Nous colonisons l’avenir et les régions tempérées de l’hémisphère nord ont une responsabilité écrasante en la matière… Les politiciens savent ce qu’il faut faire pour s’attaquer au problème climatique. Mais aucun politicien ne sait comment se faire réélire ensuite. Décidément quelqu’un devrait écrire un jour un essai contre les élections ! »

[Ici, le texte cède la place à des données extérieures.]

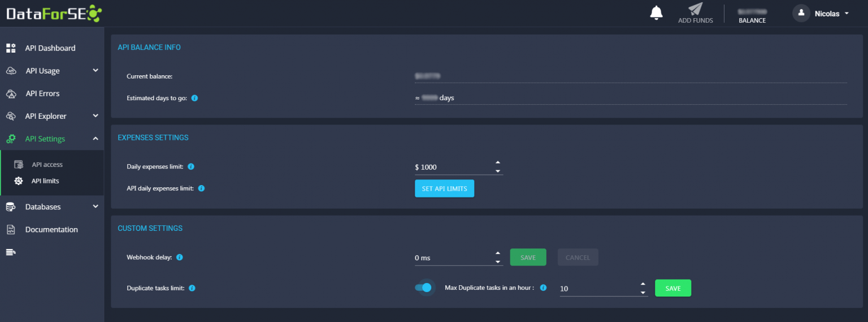
Task: Open the Nicolas account dropdown
Action: click(x=832, y=14)
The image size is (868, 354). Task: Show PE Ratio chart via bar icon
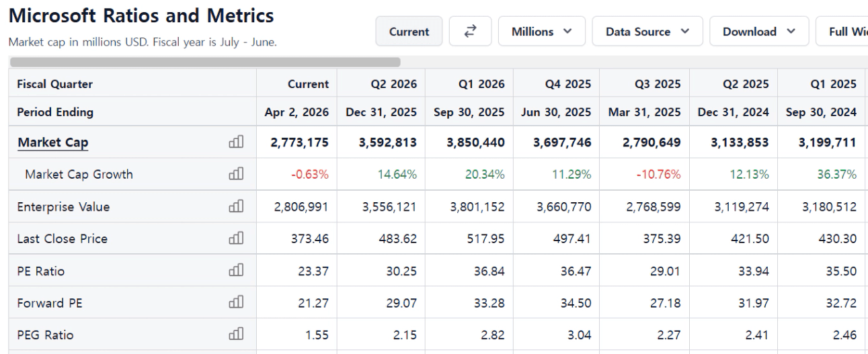tap(236, 271)
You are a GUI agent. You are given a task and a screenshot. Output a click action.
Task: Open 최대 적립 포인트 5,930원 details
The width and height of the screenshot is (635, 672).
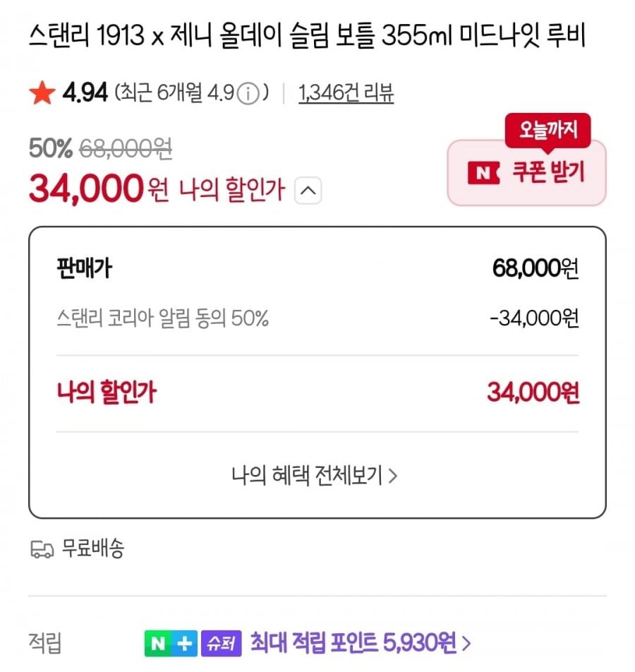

Le point de vue des écologistes transgénérationnels
S’exprimant ainsi, David Van Reybrouck aborde la question des acteurs absents, ceux qui ne participent pas à la prise de décision, mais qui sont pourtant concernés par cette prise de décision : non seulement les non-humains, mais bien sûr aussi les générations futures. Tout le problème est de savoir comment accorder un droit de vote à ceux qui ne peuvent pas s’exprimer. Tout simplement en s’en faisant leur représentant. Un décisionnaire qui ne représente pas dans ses choix une bonne analyse dans l’espace (considération de tous les éléments de la planète) et dans le temps (considération du futur) n’est pas un bon démocrate.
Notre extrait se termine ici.